[Working data Boundary: Start]

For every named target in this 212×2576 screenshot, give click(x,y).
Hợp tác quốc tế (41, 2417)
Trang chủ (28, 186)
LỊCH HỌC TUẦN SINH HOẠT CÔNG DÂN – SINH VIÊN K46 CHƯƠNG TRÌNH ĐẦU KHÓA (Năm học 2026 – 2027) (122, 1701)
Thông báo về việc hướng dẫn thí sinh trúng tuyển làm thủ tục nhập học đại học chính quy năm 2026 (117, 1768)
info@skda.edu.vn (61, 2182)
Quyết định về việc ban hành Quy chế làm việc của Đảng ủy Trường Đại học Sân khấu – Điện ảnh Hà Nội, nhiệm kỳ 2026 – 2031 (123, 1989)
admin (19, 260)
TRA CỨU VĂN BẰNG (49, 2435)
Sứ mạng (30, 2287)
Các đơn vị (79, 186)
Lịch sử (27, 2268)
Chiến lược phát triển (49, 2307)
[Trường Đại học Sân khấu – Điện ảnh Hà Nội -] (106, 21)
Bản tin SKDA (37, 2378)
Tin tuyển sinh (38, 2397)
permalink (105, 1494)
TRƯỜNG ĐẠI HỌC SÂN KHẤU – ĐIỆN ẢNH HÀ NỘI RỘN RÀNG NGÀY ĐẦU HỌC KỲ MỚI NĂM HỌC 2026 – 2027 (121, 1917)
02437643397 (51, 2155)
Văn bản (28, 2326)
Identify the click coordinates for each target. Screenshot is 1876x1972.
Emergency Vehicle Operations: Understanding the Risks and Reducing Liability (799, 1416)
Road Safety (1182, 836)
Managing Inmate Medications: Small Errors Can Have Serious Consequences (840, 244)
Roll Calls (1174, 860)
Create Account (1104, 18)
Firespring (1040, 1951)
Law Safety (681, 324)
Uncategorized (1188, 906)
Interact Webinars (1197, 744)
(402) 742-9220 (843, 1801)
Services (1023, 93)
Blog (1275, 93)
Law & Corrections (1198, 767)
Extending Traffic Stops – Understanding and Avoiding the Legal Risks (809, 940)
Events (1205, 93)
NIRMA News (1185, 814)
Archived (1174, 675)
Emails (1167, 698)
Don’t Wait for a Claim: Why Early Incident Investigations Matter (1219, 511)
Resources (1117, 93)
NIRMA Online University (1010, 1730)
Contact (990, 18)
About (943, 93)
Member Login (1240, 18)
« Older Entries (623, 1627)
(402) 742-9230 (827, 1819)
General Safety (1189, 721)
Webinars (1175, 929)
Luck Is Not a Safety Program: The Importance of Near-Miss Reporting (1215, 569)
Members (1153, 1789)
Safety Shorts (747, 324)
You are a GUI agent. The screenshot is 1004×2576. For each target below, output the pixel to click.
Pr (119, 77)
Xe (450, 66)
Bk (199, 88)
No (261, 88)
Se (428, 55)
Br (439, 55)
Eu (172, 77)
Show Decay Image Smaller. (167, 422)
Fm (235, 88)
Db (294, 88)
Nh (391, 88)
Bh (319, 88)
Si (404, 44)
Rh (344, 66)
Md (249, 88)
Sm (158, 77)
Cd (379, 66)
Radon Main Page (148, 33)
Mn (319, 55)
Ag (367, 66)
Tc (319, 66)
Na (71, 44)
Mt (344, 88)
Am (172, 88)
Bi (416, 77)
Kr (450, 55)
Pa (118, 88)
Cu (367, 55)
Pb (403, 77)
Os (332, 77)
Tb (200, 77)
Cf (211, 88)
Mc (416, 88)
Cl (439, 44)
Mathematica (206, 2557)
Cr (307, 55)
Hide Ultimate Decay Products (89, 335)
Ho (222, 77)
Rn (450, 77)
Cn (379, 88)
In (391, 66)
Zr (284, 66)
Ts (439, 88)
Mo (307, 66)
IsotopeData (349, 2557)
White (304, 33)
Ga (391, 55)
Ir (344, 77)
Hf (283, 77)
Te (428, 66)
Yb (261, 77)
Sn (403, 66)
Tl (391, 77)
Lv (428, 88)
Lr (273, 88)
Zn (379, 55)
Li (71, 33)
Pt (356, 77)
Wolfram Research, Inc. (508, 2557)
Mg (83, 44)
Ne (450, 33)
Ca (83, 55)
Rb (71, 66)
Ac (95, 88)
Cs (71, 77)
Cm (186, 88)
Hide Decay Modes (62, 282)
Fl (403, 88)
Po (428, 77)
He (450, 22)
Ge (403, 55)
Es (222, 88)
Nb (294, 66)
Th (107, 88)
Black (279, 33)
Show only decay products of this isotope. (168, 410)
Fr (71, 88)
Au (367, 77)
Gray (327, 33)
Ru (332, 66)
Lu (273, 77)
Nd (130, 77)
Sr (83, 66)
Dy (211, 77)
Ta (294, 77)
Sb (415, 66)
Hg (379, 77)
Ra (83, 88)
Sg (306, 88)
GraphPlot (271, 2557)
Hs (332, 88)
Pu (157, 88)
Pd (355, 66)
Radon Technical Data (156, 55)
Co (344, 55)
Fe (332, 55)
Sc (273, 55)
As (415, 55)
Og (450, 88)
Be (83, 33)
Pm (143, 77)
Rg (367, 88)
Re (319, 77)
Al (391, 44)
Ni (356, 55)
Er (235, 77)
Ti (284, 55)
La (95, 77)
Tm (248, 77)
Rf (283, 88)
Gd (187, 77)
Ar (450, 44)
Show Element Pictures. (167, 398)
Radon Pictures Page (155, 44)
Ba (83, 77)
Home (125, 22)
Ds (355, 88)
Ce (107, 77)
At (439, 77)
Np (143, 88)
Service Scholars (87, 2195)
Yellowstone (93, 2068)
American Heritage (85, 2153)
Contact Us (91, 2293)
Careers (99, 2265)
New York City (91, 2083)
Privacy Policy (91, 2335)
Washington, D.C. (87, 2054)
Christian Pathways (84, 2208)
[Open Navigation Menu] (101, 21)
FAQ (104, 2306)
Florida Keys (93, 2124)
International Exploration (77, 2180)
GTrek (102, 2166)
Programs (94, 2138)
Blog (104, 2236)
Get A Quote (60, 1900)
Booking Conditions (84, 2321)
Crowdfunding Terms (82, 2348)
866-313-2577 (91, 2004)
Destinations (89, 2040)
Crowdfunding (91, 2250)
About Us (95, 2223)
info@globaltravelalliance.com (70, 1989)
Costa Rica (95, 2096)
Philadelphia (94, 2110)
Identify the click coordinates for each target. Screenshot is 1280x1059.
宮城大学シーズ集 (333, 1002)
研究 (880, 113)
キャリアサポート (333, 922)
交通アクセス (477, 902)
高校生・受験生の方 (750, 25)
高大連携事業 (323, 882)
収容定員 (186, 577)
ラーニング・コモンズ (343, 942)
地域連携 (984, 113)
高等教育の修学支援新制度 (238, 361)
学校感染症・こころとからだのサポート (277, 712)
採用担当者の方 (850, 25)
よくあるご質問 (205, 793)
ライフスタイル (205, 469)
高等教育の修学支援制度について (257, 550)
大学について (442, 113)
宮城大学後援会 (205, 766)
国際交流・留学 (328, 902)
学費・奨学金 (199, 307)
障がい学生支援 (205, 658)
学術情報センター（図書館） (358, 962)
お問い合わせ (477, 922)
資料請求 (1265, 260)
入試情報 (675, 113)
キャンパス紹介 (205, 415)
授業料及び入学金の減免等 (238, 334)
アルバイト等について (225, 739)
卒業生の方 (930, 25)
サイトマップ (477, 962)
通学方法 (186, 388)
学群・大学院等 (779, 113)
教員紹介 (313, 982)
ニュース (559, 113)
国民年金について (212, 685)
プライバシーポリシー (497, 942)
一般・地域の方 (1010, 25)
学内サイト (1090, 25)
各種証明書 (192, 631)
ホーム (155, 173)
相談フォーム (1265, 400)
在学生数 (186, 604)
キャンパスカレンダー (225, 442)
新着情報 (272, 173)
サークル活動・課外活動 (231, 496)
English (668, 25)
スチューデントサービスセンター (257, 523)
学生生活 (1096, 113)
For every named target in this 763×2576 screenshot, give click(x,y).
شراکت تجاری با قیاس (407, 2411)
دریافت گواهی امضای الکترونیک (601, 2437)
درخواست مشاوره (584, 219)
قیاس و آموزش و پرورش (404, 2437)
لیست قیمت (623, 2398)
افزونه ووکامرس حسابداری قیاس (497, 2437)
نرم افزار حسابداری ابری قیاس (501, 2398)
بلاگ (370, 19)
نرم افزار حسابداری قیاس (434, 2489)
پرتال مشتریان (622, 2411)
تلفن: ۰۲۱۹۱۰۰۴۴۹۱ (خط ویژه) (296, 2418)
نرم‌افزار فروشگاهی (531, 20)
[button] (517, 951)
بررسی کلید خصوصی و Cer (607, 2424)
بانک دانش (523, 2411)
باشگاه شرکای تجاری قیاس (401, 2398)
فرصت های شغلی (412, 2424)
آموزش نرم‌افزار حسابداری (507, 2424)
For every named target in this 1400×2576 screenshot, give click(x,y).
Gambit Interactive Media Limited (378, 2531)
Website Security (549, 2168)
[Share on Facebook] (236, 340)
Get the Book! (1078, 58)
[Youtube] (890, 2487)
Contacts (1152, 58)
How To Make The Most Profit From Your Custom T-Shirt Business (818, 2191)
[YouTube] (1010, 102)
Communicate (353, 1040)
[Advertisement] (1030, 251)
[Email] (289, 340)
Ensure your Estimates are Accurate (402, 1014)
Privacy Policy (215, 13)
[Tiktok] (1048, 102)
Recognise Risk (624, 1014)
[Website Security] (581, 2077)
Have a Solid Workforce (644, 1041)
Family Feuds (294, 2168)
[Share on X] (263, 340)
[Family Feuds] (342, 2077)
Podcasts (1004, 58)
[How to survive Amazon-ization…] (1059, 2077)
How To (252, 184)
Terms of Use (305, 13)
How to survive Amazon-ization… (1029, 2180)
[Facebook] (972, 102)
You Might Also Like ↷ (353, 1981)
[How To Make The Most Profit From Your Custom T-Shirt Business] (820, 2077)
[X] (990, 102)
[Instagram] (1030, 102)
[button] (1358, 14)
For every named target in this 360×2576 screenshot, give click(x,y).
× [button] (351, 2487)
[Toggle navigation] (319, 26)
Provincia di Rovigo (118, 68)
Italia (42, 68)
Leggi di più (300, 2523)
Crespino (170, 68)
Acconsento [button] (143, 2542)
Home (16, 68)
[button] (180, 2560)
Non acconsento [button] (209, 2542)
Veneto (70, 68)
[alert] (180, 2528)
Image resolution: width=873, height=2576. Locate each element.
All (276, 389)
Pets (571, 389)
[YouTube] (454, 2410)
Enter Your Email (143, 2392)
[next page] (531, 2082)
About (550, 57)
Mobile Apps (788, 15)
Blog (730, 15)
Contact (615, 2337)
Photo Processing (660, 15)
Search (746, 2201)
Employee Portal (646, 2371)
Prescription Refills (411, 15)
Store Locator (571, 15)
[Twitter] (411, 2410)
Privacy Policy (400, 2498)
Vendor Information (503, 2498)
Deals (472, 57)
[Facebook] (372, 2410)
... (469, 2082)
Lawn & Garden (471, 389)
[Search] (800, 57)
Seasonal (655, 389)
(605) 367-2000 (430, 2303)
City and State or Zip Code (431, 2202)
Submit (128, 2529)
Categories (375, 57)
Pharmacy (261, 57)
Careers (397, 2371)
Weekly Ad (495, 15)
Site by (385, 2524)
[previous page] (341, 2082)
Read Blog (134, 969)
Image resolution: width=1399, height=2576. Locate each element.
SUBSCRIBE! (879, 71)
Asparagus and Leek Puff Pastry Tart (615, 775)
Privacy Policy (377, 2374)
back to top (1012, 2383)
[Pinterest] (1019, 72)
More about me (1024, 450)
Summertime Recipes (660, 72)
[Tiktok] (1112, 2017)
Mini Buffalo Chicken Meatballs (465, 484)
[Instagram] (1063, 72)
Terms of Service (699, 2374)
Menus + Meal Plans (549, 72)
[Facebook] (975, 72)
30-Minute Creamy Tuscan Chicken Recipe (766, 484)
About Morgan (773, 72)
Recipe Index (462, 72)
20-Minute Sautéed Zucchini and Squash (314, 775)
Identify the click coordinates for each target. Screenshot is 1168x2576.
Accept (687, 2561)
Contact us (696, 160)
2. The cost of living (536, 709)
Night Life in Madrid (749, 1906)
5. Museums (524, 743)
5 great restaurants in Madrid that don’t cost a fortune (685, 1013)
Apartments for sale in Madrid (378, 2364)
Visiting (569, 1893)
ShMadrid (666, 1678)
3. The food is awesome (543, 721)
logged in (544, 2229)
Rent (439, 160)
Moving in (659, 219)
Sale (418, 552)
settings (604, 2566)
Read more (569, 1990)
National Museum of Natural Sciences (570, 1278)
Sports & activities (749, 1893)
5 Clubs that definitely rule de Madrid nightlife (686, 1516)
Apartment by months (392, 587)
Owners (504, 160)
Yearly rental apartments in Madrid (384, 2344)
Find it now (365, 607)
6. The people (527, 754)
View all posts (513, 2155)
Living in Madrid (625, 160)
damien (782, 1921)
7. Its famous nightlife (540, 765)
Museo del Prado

[Working data Boundary: End]

What you should do:
Exactly as they appear above, output the lines of the data from the first through the one that contains "Law Safety (681, 324)", and only those lines.

Finished task:
For every named target in this 212×2576 screenshot, give click(x,y).
Hợp tác quốc tế (41, 2417)
Trang chủ (28, 186)
LỊCH HỌC TUẦN SINH HOẠT CÔNG DÂN – SINH VIÊN K46 CHƯƠNG TRÌNH ĐẦU KHÓA (Năm học 2026 – 2027) (122, 1701)
Thông báo về việc hướng dẫn thí sinh trúng tuyển làm thủ tục nhập học đại học chính quy năm 2026 (117, 1768)
info@skda.edu.vn (61, 2182)
Quyết định về việc ban hành Quy chế làm việc của Đảng ủy Trường Đại học Sân khấu – Điện ảnh Hà Nội, nhiệm kỳ 2026 – 2031 (123, 1989)
admin (19, 260)
TRA CỨU VĂN BẰNG (49, 2435)
Sứ mạng (30, 2287)
Các đơn vị (79, 186)
Lịch sử (27, 2268)
Chiến lược phát triển (49, 2307)
[Trường Đại học Sân khấu – Điện ảnh Hà Nội -] (106, 21)
Bản tin SKDA (37, 2378)
Tin tuyển sinh (38, 2397)
permalink (105, 1494)
TRƯỜNG ĐẠI HỌC SÂN KHẤU – ĐIỆN ẢNH HÀ NỘI RỘN RÀNG NGÀY ĐẦU HỌC KỲ MỚI NĂM HỌC 2026 – 2027 (121, 1917)
02437643397 (51, 2155)
Văn bản (28, 2326)
Identify the click coordinates for each target. Screenshot is 1876x1972.
Emergency Vehicle Operations: Understanding the Risks and Reducing Liability (799, 1416)
Road Safety (1182, 836)
Managing Inmate Medications: Small Errors Can Have Serious Consequences (840, 244)
Roll Calls (1174, 860)
Create Account (1104, 18)
Firespring (1040, 1951)
Law Safety (681, 324)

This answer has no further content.